It's become deeply unfashionable to presume any of the present weakness in wage growth is merely cyclical (and thus temporary) rather than structural (and thus lasting). Sorry, my years of economy-watching tell me it's never that simple.
It's the mark of an amateur – a journalist who prefers sexy stories to boring stories that are more likely to be true; a youngster who believes all they're told on social media – to believe the established patterns of the past have no bearing on the present.
Note, I'm not denying the likelihood that a significant part of the problem may arise from deep, structural causes requiring correction by judicious government intervention.
What I'm saying is it's far too soon to conclude no part of the weakness is temporary. We'll know the truth of the matter only with hindsight.
We know the importance of "confidence" in driving the business cycle, but it doesn't just apply to businesses and consumers. It also applies to workers negotiating pay rises.
There's a chance that, with all the union movement's exaggerated talk of an ever-rising tide of "precarious employment", organised labour has spooked itself into accepting lower pay rises than it needs to.
As Reserve Bank governor Dr Philip Lowe keeps hinting, one day workers will decide to contest bosses' claims that they couldn't possibly afford more than a 2 per cent pay rise.
For another thing, it's surprising the wage-rise pessimists have failed to take heart from the Fair Work Commission's decision in June to raise not just the national minimum wage, but the whole structure of award minimums, by 3.3 per cent.
This compares with a rise last year of just 2.4 per cent.
It's true that only about a quarter of employees are directly affected by this decision, but many more are affected indirectly because the "individual arrangements" by which their wages are set consist merely of a set margin above their award rate.
And why would the supposedly more industrially powerful workers on enterprise agreements settle for another 2 per cent rise when, all around them, weaker workers were getting 3.3 per cent?
But there's a more technical argument that a period of weak wage growth was just what was needed as part of our transition from the decade-long resources boom. With that transition close to completed, it shouldn't be long before wage growth strengthens.
As Professor Ross Garnaut warned in 2013 in his book, Dog Days, the big fall in the nominal exchange rate that (eventually) followed the collapse in mining commodity prices wasn't all that was needed to restore the international price competitiveness of our export and import-competing industries.
We also needed the nominal depreciation to become a "real" depreciation, with the costs faced by Australian firms rising much more slowly than the average of costs faced by firms in our major trading partners' economies.
Garnaut doubted we could achieve the high degree of wage restraint need to make the depreciation stick but, as former top econocrat Dr Mike Keating pointed out in a recent blog post, that's just what's happened.

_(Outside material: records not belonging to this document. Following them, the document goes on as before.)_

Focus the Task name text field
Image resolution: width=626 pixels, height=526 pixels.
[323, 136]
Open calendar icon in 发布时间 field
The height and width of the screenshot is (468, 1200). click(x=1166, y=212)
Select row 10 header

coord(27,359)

Keating says you'd expect that, over the medium to longer term, real wages, the productivity of labour and "real net national disposable income" per person (a version of gross domestic product that's adjusted for swings in our terms of trade) would each grow by about the same amount.

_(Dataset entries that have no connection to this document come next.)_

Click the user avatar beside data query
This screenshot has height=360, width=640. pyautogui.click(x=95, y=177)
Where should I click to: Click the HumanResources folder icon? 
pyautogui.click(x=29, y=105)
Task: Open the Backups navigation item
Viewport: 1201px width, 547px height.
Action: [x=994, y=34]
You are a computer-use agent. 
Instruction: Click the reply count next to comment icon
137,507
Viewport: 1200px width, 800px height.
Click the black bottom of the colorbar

Between 2002 and 2012, the period of the resources boom, real wages grew faster than productivity, though by less than the strong growth in the real national income measure.
But Keating notes that, following the 2012 peak in the resources boom, these relationships were reversed, with real national income actually falling between 2012 and 2016. Real wages then needed to rise by less than productivity, which is just what's happened.
"My judgement is that equilibrium between productivity, [real] wages and real net national disposable income per person has now been restored," Keating concludes – implying there's now scope for real wages to grow in line with improvements in productivity.
This fits with the Reserve Bank's conclusion in its May statement on monetary policy that, as measured by comparing our "nominal unit labour costs" (nominal wage growth versus the change in labour productivity) with those of our trading partners, our real exchange rate has fallen to about its post-float average. This wouldn't have changed much since May.
So there's been a sound economic justification – the need to restore our industries' international price competitiveness – for our weak wage growth over the past three or four years.
But that need has now been satisfied, allowing us to hope for a return to real wage growth.